A University of Alabama sorority took down a recruitment video over the weekend after a newspaper op-ed called it "worse for women than Donald Trump," an allusion to the noted tie magnate's pattern of sexist behavior.

The video shows a group of women, presumably all members of the campus branch of Alpha Phi, waving and smiling, and apparently enjoying a number of different activities. They lounge on lawns, do flips on a football field and splash around in a river. But in an Aug. 14 column for Alabama Media Group, writer and editor A.L. Bailey argued that given the bathing suits, the "bouncing bodies" and the "glitter and girl-on-girl piggyback rides," the video could be mistaken for one produced by Playboy or "Girls Gone Wild."

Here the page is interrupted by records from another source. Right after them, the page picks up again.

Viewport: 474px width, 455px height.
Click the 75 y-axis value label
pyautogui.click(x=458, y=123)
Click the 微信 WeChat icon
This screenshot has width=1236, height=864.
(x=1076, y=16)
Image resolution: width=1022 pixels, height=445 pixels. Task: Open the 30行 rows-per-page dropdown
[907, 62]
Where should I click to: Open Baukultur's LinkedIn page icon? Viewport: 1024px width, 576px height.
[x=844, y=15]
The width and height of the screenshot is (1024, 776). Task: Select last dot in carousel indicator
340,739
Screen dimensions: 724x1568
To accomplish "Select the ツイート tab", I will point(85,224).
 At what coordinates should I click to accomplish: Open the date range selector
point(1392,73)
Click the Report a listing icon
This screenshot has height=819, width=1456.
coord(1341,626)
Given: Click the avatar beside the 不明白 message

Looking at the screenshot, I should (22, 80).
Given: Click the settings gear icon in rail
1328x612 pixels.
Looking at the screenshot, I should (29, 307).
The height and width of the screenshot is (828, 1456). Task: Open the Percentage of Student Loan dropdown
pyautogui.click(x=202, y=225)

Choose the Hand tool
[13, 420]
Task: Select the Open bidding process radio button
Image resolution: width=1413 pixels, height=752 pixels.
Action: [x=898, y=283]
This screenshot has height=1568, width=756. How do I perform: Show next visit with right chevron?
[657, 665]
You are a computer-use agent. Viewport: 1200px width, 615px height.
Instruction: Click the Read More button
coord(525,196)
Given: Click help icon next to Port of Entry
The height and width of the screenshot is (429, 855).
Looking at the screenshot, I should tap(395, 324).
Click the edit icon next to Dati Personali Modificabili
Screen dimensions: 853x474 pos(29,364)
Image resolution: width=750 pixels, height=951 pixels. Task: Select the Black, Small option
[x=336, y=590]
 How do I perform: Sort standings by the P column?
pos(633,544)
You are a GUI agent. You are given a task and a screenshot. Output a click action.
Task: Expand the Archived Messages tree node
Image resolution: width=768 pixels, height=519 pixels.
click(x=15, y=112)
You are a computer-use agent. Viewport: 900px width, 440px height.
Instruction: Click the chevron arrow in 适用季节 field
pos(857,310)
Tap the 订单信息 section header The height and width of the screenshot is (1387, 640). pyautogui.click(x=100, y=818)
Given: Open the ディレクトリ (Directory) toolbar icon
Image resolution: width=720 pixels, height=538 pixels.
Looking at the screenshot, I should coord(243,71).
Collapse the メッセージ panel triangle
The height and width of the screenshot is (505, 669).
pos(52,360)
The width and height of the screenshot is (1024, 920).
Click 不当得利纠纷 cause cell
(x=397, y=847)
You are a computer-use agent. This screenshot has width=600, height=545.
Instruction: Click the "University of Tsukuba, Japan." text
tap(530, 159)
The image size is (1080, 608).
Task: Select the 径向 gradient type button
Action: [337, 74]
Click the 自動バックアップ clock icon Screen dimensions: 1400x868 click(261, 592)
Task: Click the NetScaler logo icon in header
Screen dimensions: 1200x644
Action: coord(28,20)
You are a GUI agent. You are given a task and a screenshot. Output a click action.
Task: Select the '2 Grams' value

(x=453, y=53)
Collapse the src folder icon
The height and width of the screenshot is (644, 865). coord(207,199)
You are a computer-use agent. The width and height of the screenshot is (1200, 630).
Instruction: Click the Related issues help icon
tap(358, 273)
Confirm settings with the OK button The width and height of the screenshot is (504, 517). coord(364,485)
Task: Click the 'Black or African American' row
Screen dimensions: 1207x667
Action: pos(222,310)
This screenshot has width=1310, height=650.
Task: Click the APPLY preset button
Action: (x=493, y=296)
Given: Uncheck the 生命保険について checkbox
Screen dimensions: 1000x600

The recruitment video "has a clear sales pitch: beauty, sexuality, and a specific look above all. They're selling themselves on looks alone, as a commodity," Bailey wrote.

The column also said:

It's all so racially and aesthetically homogeneous and forced, so hyper-feminine, so reductive and objectifying, so Stepford Wives: College Edition. It's all so... unempowering.

Are they recruiting a diverse and talented group of young women embarking on a college education? Upon first or even fifth glance, probably not. Hormonal college-aged guys? Most assuredly yes. Older, male YouTube creepers? A resounding yes.

An Aug. 17 column by Alabama Media Group opinion writer Leada Gore seemed to double down on Bailey's essential message.

"Women -- even young women -- have the right to display their bodies as they see fit," Gore wrote. "I do wish they'd think about those decisions more, however."

Following Bailey's article, the Alabama Alpha Phi chapter removed the video and took down its Tumblr and Twitter accounts.

The Alpha Phi video -- which does not depict nudity, excessive alcohol consumption or any activity that appears to be illegal -- isn't very different from the Alpha Phi recruitment videos at Penn State University or the University of Arizona, or the recruitment videos made by other sororities all the time. Such videos are often celebrated on websites aimed at the collegiate and Greek life crowds. They're appreciated by Bailey's "hormonal college-aged guys," yes, but also by women-oriented sites like Total Sorority Move, whose Rachel Varina criticized the controversy in a Monday column as something that's "almost so absurd, you can't even be mad."

Writing at TSM, Varina noted that sorority recruitment videos in general are "ridiculous" and that everyone who appears in them is perfectly aware of that. Such videos, she wrote, are just meant to send the message that students can have more fun as part of a Greek organization.

"We have the right to represent ourselves however we want," Varina wrote. "That’s what feminism is about. If we want to blow glitter and lay in a circle with our sisters and laugh, we can do that. And if people have a problem with that, that’s fine too. They don’t have to join our sisterhoods."

Alpha Phi's Alabama chapter and national headquarters did not respond to requests for comment from The Huffington Post.